- _Selected text_:
━━━━━━━━━━━━━━━━━━━━━━━━━━━━━━

Chinese light soy sauce is of course a key ingredient. Light soy sauce is basically “regular” soy sauce. The term “light” distinguishes it from Chinese dark soy sauce, which is thicker and darker in color. 

For color, we have two secret weapons—turmeric and dark soy sauce! They create that “supreme” fried rice color that your favorite Chinese restaurants are serving up. 

If you’re sensitive to the flavor of turmeric, you can skip it, but don’t skip the dark soy sauce. Dark soy sauce is slightly sweeter, with a thicker texture, and a deeper, more caramelized flavor. Just a tiny drizzle can stain a wok full of rice! 

plate of fried rice

Sesame oil, salt, sugar, and white pepper round out the flavors, and a small glug of Shaoxing wine poured around the perimeter of the wok kicks up some smoky wok hei. It gives your fried rice that extra something that previous attempts might have been missing. 

As for MSG, we could go with or without it in this recipe, so go by your own preferences. If you want to use it, we’ve included a measurement in the recipe card. 

Fried Rice Recipe Instructions

Prepare the rice:

If using leftover rice: Take your rice out of the refrigerator, and gently break up any clumps with damp hands. Let the rice sit out at room temperature while you prep your other ingredients.

If making fresh rice: You’ll need about 1⅓ cups raw rice to make 5 cups of cooked rice. Rinse the rice 2-3 times to remove excess starch, draining off the starchy water each time. Cook the rice with slightly less water than you normally would (about 10% less), whether it’s in a rice cooker or in a pot (see How to Cook Jasmine Rice). It should still be cooked through, but a bit drier than usual. Spread the cooked rice out on a sheet pan to cool while you prep your other ingredients. 

cooling fried rice on sheet pan

Make the Seasoning Mixture:

Mix the turmeric, salt, sugar, white pepper, MSG (if using), light soy sauce, dark soy sauce, and sesame in a small bowl and set aside.

An alternative method for seasoning your rice!

In this recipe, we use the conventional way to season fried rice—adding the seasonings directly to it. There is another method from the days of the family Chinese restaurant. Back in the day, there just wasn’t enough day-old rice to meet the demand for all our orders, so we’d cook rice specifically for fried rice.

As a shortcut, we seasoned the rice directly in the rice cooker! Simply mix the soy sauces and other seasonings right in and press the button. We use this method in our Vegetable Fried Rice recipe. Spread the cooked rice out on a sheet pan to cool, and proceed from there. It was a great way to season large volumes of rice more evenly and quickly than tossing it in the wok! 

Prepare the vegetables:

Next, prepare your onions, scallion, garlic (if using), and desired vegetables, keeping them separated in small piles. It’s best to keep the “longer cooking” vegetables together and the quick cooking vegetables separate, so you can add them in the right sequence to ensure everything ends up perfectly cooked at the end. 

Prepare the protein & eggs:

Next, prepare your protein. If using cooked meat, cut it into ½-inch (1cm) chunks. Leftover beef/steak, rotisserie chicken, roast pork or ham, and shrimp (we’ve peeled shrimp from a previous meal and chopped it up for fried rice, for example) all work great.

━━━━━━━━━━━━━━━━━━━━━━━━━━━━━━

- _Material shown_:
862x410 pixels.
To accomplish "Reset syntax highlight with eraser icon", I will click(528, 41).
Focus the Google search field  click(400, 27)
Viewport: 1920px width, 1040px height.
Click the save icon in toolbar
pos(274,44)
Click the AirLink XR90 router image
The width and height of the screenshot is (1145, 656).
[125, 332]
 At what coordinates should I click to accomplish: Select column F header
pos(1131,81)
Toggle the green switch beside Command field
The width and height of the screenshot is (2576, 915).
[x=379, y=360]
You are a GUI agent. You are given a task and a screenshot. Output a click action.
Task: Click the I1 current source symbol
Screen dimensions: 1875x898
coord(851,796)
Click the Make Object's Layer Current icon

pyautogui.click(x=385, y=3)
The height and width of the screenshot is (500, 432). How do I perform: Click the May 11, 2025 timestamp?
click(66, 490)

━━━━━━━━━━━━━━━━━━━━━━━━━━━━━━

- _Exercises to complete_:
a - According to the fried rice text, how much raw rice do you need to make 5 cups of cooked rice?
b - Rewrite the fried rice text from "Chinese light soy" down to "have been missing.", changing "turmeric" to "saffron" throughout.

- _Exercise results_:
a - About 1⅓ cups of raw rice.

b -
Chinese light soy sauce is of course a key ingredient. Light soy sauce is basically “regular” soy sauce. The term “light” distinguishes it from Chinese dark soy sauce, which is thicker and darker in color. 

For color, we have two secret weapons—saffron and dark soy sauce! They create that “supreme” fried rice color that your favorite Chinese restaurants are serving up. 

If you’re sensitive to the flavor of saffron, you can skip it, but don’t skip the dark soy sauce. Dark soy sauce is slightly sweeter, with a thicker texture, and a deeper, more caramelized flavor. Just a tiny drizzle can stain a wok full of rice! 

plate of fried rice

Sesame oil, salt, sugar, and white pepper round out the flavors, and a small glug of Shaoxing wine poured around the perimeter of the wok kicks up some smoky wok hei. It gives your fried rice that extra something that previous attempts might have been missing.